▶ DATA SUPPLIED
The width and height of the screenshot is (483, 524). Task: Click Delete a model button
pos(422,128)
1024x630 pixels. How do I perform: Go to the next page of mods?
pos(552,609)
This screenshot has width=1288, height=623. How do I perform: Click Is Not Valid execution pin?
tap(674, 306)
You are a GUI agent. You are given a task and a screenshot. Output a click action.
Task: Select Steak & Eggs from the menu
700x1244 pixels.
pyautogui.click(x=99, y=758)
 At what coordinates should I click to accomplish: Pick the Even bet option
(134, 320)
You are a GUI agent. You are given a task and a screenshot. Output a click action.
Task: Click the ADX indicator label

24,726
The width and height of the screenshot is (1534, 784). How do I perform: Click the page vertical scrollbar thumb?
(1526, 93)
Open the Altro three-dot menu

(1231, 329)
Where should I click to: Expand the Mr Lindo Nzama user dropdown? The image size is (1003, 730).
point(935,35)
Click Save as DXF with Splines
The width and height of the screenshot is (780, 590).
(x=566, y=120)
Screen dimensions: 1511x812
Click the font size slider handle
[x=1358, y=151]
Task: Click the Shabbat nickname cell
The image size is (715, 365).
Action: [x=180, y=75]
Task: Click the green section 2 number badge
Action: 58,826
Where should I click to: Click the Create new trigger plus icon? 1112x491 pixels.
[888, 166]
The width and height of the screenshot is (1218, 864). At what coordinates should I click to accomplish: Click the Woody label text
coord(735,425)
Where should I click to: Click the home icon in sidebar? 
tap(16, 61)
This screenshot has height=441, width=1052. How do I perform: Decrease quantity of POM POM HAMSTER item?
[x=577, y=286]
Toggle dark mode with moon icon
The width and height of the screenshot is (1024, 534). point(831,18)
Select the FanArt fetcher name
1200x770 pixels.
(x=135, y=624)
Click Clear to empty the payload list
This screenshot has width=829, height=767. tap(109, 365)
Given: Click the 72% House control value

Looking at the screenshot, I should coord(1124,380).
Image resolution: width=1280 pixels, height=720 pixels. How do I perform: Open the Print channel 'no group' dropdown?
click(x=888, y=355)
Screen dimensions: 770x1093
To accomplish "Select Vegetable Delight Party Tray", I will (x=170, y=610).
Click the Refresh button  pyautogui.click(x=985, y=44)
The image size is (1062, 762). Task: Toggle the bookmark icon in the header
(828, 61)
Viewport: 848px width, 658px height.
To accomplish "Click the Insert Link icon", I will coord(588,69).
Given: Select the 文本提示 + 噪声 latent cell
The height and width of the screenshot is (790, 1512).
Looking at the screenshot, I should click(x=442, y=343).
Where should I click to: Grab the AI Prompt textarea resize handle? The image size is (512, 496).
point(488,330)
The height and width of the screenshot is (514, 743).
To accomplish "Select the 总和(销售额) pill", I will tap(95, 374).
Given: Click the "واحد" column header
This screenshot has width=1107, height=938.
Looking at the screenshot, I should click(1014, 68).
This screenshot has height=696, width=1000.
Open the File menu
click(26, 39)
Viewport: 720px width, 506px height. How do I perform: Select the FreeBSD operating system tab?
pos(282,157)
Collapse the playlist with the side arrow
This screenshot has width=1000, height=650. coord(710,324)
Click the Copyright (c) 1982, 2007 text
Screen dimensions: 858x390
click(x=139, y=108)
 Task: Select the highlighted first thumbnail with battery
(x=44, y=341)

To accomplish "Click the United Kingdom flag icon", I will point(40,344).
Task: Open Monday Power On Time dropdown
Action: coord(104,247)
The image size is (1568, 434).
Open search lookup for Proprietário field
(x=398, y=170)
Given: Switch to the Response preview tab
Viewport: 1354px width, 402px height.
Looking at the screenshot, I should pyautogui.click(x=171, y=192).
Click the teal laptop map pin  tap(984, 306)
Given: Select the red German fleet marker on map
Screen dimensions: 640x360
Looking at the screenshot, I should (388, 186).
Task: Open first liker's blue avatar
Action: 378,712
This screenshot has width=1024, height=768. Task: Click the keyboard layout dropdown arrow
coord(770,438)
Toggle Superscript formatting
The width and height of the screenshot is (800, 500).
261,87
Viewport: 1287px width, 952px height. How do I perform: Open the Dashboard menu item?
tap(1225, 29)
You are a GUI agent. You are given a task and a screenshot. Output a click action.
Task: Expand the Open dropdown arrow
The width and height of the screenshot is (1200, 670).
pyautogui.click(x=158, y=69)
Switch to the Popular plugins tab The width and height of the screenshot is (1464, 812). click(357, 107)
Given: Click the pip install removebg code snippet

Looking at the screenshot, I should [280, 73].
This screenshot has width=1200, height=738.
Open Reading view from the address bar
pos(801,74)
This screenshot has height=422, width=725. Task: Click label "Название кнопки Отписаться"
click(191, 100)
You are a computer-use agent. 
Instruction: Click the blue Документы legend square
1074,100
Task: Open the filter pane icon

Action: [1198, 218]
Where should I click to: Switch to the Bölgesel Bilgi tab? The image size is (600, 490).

▶ GOAL OF THE EXERCISE
All of the material above needs to be copied exactly.

▶ YOUR SOLUTION
The width and height of the screenshot is (483, 524). Task: Click Delete a model button
pos(422,128)
1024x630 pixels. How do I perform: Go to the next page of mods?
pos(552,609)
This screenshot has width=1288, height=623. How do I perform: Click Is Not Valid execution pin?
tap(674, 306)
You are a GUI agent. You are given a task and a screenshot. Output a click action.
Task: Select Steak & Eggs from the menu
700x1244 pixels.
pyautogui.click(x=99, y=758)
 At what coordinates should I click to accomplish: Pick the Even bet option
(134, 320)
You are a GUI agent. You are given a task and a screenshot. Output a click action.
Task: Click the ADX indicator label

24,726
The width and height of the screenshot is (1534, 784). How do I perform: Click the page vertical scrollbar thumb?
(1526, 93)
Open the Altro three-dot menu

(1231, 329)
Where should I click to: Expand the Mr Lindo Nzama user dropdown? The image size is (1003, 730).
point(935,35)
Click Save as DXF with Splines
The width and height of the screenshot is (780, 590).
(x=566, y=120)
Screen dimensions: 1511x812
Click the font size slider handle
[x=1358, y=151]
Task: Click the Shabbat nickname cell
The image size is (715, 365).
Action: [x=180, y=75]
Task: Click the green section 2 number badge
Action: 58,826
Where should I click to: Click the Create new trigger plus icon? 1112x491 pixels.
[888, 166]
The width and height of the screenshot is (1218, 864). At what coordinates should I click to accomplish: Click the Woody label text
coord(735,425)
Where should I click to: Click the home icon in sidebar? 
tap(16, 61)
This screenshot has height=441, width=1052. How do I perform: Decrease quantity of POM POM HAMSTER item?
[x=577, y=286]
Toggle dark mode with moon icon
The width and height of the screenshot is (1024, 534). point(831,18)
Select the FanArt fetcher name
1200x770 pixels.
(x=135, y=624)
Click Clear to empty the payload list
This screenshot has width=829, height=767. tap(109, 365)
Given: Click the 72% House control value

Looking at the screenshot, I should coord(1124,380).
Image resolution: width=1280 pixels, height=720 pixels. How do I perform: Open the Print channel 'no group' dropdown?
click(x=888, y=355)
Screen dimensions: 770x1093
To accomplish "Select Vegetable Delight Party Tray", I will (x=170, y=610).
Click the Refresh button  pyautogui.click(x=985, y=44)
The image size is (1062, 762). Task: Toggle the bookmark icon in the header
(828, 61)
Viewport: 848px width, 658px height.
To accomplish "Click the Insert Link icon", I will coord(588,69).
Given: Select the 文本提示 + 噪声 latent cell
The height and width of the screenshot is (790, 1512).
Looking at the screenshot, I should click(x=442, y=343).
Where should I click to: Grab the AI Prompt textarea resize handle? The image size is (512, 496).
point(488,330)
The height and width of the screenshot is (514, 743).
To accomplish "Select the 总和(销售额) pill", I will tap(95, 374).
Given: Click the "واحد" column header
This screenshot has width=1107, height=938.
Looking at the screenshot, I should click(1014, 68).
This screenshot has height=696, width=1000.
Open the File menu
click(26, 39)
Viewport: 720px width, 506px height. How do I perform: Select the FreeBSD operating system tab?
pos(282,157)
Collapse the playlist with the side arrow
This screenshot has width=1000, height=650. coord(710,324)
Click the Copyright (c) 1982, 2007 text
Screen dimensions: 858x390
click(x=139, y=108)
 Task: Select the highlighted first thumbnail with battery
(x=44, y=341)

To accomplish "Click the United Kingdom flag icon", I will point(40,344).
Task: Open Monday Power On Time dropdown
Action: coord(104,247)
The image size is (1568, 434).
Open search lookup for Proprietário field
(x=398, y=170)
Given: Switch to the Response preview tab
Viewport: 1354px width, 402px height.
Looking at the screenshot, I should pyautogui.click(x=171, y=192).
Click the teal laptop map pin  tap(984, 306)
Given: Select the red German fleet marker on map
Screen dimensions: 640x360
Looking at the screenshot, I should (388, 186).
Task: Open first liker's blue avatar
Action: 378,712
This screenshot has width=1024, height=768. Task: Click the keyboard layout dropdown arrow
coord(770,438)
Toggle Superscript formatting
The width and height of the screenshot is (800, 500).
261,87
Viewport: 1287px width, 952px height. How do I perform: Open the Dashboard menu item?
tap(1225, 29)
You are a GUI agent. You are given a task and a screenshot. Output a click action.
Task: Expand the Open dropdown arrow
The width and height of the screenshot is (1200, 670).
pyautogui.click(x=158, y=69)
Switch to the Popular plugins tab The width and height of the screenshot is (1464, 812). click(357, 107)
Given: Click the pip install removebg code snippet

Looking at the screenshot, I should [280, 73].
This screenshot has width=1200, height=738.
Open Reading view from the address bar
pos(801,74)
This screenshot has height=422, width=725. Task: Click label "Название кнопки Отписаться"
click(191, 100)
You are a computer-use agent. 
Instruction: Click the blue Документы legend square
1074,100
Task: Open the filter pane icon

Action: [1198, 218]
Where should I click to: Switch to the Bölgesel Bilgi tab? The image size is (600, 490).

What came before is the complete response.